WORK TASK: Go through the data line by line and count the lines that hold "yellow". Reply with the total only.

SOURCE DATA:
------------------------------

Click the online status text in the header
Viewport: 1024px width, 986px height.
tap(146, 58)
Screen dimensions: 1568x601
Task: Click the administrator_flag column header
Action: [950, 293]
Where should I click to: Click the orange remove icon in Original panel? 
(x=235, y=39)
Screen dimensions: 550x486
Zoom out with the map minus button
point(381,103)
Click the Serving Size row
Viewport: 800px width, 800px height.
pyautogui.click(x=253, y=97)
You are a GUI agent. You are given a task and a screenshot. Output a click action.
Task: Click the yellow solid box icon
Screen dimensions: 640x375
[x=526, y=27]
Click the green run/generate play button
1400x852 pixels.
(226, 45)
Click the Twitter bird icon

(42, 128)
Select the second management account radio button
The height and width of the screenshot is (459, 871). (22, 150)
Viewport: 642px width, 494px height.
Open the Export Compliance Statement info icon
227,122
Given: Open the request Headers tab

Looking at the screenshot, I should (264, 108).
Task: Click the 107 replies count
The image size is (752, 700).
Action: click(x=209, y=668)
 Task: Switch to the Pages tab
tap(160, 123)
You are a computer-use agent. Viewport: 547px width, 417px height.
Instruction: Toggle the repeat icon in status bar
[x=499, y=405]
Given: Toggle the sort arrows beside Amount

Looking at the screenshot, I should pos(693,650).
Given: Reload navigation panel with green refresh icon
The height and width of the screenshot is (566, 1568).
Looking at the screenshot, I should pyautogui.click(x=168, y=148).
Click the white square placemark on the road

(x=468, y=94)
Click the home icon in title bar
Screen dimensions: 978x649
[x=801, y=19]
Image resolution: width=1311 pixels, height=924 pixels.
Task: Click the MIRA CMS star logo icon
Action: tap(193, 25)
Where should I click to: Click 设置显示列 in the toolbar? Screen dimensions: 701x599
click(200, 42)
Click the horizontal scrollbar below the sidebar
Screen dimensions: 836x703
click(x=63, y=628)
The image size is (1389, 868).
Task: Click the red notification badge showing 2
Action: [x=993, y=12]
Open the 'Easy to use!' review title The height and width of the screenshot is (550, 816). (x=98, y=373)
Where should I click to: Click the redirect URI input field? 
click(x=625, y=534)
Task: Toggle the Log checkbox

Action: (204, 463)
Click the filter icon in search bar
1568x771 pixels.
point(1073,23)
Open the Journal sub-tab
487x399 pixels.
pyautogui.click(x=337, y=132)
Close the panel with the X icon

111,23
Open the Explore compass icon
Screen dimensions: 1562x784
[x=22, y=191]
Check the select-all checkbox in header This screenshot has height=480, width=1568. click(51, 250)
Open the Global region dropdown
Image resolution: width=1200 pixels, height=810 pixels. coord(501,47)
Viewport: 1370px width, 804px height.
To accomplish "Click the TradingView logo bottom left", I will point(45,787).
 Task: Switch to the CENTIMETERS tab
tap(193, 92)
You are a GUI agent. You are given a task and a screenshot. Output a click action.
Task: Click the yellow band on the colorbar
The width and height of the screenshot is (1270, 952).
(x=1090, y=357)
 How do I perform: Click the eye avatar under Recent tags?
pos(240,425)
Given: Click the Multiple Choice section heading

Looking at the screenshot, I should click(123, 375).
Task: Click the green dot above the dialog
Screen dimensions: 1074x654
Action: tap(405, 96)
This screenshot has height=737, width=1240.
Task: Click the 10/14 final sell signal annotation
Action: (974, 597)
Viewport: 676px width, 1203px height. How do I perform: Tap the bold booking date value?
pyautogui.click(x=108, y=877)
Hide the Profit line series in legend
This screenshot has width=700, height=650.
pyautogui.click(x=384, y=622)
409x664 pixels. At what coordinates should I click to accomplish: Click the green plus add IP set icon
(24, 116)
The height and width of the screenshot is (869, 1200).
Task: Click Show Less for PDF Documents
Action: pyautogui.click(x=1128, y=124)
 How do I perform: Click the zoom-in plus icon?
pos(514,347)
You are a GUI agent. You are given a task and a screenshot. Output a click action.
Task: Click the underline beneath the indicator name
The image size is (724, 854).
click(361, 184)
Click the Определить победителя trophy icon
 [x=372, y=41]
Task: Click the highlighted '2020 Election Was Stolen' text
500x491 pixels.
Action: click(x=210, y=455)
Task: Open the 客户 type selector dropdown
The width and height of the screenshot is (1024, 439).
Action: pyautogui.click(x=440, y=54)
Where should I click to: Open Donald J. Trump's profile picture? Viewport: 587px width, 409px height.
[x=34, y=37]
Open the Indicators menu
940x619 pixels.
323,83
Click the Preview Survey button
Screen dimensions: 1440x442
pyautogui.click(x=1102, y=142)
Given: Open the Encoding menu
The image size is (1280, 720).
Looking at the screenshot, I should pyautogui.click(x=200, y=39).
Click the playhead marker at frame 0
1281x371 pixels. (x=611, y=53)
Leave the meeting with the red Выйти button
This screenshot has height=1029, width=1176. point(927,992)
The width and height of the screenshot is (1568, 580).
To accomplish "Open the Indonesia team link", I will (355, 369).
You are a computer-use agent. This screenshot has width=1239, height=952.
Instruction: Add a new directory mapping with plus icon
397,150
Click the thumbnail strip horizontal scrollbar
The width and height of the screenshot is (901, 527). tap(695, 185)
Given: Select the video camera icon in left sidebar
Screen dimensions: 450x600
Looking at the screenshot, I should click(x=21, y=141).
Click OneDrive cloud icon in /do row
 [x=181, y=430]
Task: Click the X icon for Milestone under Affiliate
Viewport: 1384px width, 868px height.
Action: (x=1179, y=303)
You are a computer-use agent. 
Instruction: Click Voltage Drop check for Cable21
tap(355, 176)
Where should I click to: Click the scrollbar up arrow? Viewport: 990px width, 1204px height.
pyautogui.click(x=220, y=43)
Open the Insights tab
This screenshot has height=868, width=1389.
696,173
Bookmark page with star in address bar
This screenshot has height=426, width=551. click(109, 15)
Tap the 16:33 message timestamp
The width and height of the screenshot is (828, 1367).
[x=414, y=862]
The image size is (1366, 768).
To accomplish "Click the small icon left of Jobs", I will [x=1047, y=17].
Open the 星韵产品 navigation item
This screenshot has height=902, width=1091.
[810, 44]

------------------------------

SOLUTION FOR THIS TASK: 2